Sebab pembebasan lahan tol diduga kuat dikendalikan oleh para mafia tanah. Hal itu membuat proses pembebasan lahan pembangunan tol di Bitung sangat janggal.
Sebab di lahan seluas 2,6 hektar peninggalan kakeknya yang sudah dibangun tol, tak ada ganti rugi lahan sama sekali yang diterima keluarganya.
“Apalagi dalam pembebasan lahan tol ini, ada proses yang janggal di mana pihak tol justru hanya membayar ganti rugi bangunan bagi orang yang tinggal di lahan milik kami, namun sampai sekarang tak membayar ganti rugi lahan,” ujarnya.
Dalam kesempatan itu, Tatoda mengatakan, ada sebagian lahan yang tak dibayar pada mereka selaku pemilik sah.
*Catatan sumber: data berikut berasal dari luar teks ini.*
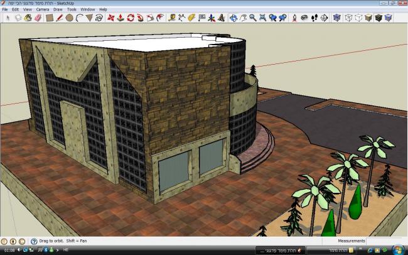This screenshot has width=408, height=255.
Task: Select the Circle drawing tool
Action: click(68, 18)
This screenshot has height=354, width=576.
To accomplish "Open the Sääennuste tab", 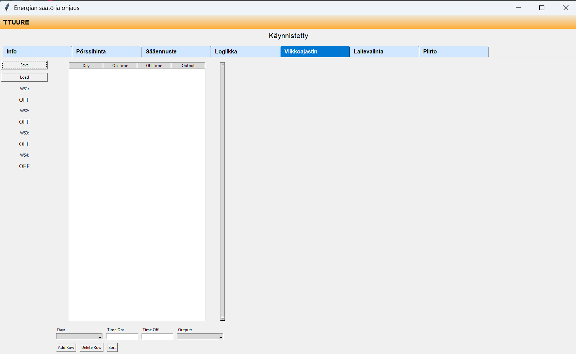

Malahan dibayar pada orang yang hanya memiliki hak pakai.
“Sebab dalam perkara persidangan, para pihak tak dapat menunjukkan bukti apa pun kepemilikan tanah, sementara kami punya,” ucapnya.
Hendra mengatakan, kebijakan yang sewenang-wenang dalam pembebasan lahan tol, jelas sangat merugikan.
“Untuk itu, saya berharap Wali Kota Bitung Maurits Mantiri, Gubernur Sulut Olly Dondokambey dan Presiden Jokowi tidak menutup mata melihat hal ini,” ujarnya.
Sebab lanjut dia, masyarakat menjadi korban dan proyek ambisius ini karena penyerobotan lahan.
“Kami keluarga berharap agar perlakuan semena-mena ini menjadi atensi khusus kepala daerah, sebab saat ini kami selaku masyarakat, tertindas dengan adanya pembangunan tol,” tandasnya. (GIW)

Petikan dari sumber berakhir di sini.